NVIDIA is looking for an engineer to support NVIDIA's GPU accelerated platforms in AI Factories by working directly with customers to resolve hardware platform issues and AI/ML workloads on rack-scale platforms, and contribute to products and software tooling.
Requirements
- At least 5+ years of engineering experience with multi-GPU platforms
- Strong system software (firmware, BIOS, kernel, driver, operating system) expertise
- Solid understanding of Linux and the ability to analyze, optimize, and customize Linux environments for AI/ML workloads.
- Containerized solutions experience with Docker, Kubernetes, Slurm
- Proficient in C/C++ programming of platform OS, firmware, BIOS, kernel, drivers
- Proficient in Python programming with the ability to build custom tools
- Background with parallel programming or GPU acceleration (e.g., CUDA)
Responsibilities
- Provide direct support to our NVIDIA Enterprise customers and work to answer questions, reproduce, resolve, or advance customer issues.
- Work with engineering teams on customer issues, providing logs, reproduction information, and other triage information.
- Create/update product and/or support tools.
- Take ownership and drive customer issues from inception to resolution.
- Document customer interactions and better enhance our knowledge base.

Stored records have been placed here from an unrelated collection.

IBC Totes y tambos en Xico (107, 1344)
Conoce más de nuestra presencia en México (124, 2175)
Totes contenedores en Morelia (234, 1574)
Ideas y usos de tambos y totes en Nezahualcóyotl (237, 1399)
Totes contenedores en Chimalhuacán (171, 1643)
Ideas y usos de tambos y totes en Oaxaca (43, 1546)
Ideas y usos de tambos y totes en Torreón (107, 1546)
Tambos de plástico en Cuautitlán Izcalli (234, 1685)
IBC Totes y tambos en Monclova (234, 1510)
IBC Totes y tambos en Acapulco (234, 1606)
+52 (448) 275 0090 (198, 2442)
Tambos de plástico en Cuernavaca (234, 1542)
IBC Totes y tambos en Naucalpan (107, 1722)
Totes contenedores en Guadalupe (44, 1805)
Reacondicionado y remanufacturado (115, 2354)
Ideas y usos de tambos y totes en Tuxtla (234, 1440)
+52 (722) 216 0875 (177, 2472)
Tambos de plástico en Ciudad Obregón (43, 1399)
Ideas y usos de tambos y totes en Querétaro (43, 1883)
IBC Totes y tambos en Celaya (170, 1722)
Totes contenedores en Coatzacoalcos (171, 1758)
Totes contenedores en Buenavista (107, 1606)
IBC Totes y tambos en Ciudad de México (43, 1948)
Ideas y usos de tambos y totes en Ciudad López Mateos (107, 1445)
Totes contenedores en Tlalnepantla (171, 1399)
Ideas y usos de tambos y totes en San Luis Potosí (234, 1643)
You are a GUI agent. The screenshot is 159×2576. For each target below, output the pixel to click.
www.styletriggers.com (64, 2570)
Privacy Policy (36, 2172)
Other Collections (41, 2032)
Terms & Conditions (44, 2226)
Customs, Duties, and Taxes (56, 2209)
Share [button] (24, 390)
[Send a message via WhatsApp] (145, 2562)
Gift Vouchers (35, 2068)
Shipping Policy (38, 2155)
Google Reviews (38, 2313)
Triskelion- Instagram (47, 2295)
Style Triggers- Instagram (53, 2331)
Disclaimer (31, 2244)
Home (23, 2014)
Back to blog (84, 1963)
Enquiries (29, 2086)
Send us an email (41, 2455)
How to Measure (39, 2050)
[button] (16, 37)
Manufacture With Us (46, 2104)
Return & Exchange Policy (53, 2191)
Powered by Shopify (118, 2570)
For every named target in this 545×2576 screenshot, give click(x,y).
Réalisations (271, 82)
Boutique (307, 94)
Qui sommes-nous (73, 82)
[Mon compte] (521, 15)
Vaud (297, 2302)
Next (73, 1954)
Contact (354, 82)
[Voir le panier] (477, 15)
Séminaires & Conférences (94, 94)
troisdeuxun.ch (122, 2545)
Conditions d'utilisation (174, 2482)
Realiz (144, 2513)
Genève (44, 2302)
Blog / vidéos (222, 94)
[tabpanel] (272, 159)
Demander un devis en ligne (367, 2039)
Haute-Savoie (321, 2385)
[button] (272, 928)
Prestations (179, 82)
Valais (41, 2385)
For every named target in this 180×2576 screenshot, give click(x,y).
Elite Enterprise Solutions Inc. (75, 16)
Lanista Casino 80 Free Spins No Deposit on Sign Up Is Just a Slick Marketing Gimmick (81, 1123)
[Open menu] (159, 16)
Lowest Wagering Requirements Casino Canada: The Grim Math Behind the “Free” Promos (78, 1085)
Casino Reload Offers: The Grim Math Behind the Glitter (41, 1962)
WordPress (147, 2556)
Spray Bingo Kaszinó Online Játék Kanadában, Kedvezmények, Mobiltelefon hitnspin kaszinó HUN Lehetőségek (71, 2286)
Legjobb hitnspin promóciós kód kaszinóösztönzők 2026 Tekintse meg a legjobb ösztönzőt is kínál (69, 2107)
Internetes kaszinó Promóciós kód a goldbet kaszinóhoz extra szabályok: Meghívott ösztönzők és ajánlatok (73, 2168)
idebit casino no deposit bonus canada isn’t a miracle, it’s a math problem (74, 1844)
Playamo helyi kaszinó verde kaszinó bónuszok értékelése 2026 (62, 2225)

- Develop features and tools as part of solution engineering efforts to support NVIDIA technologies
Other
- Occasional work on weekends and holidays to support customers
- Professional-level communication skills, including adjusting communication to the technical level of the audience, and staying calm and focused in negative situations.
- Excellent follow-up and organizational skills, with a passion or love for solving problems.
- Minimum of a BS in Computer Engineering, Electrical Engineering, or equivalent experience.
- Applications for this job will be accepted at least until September 19, 2025.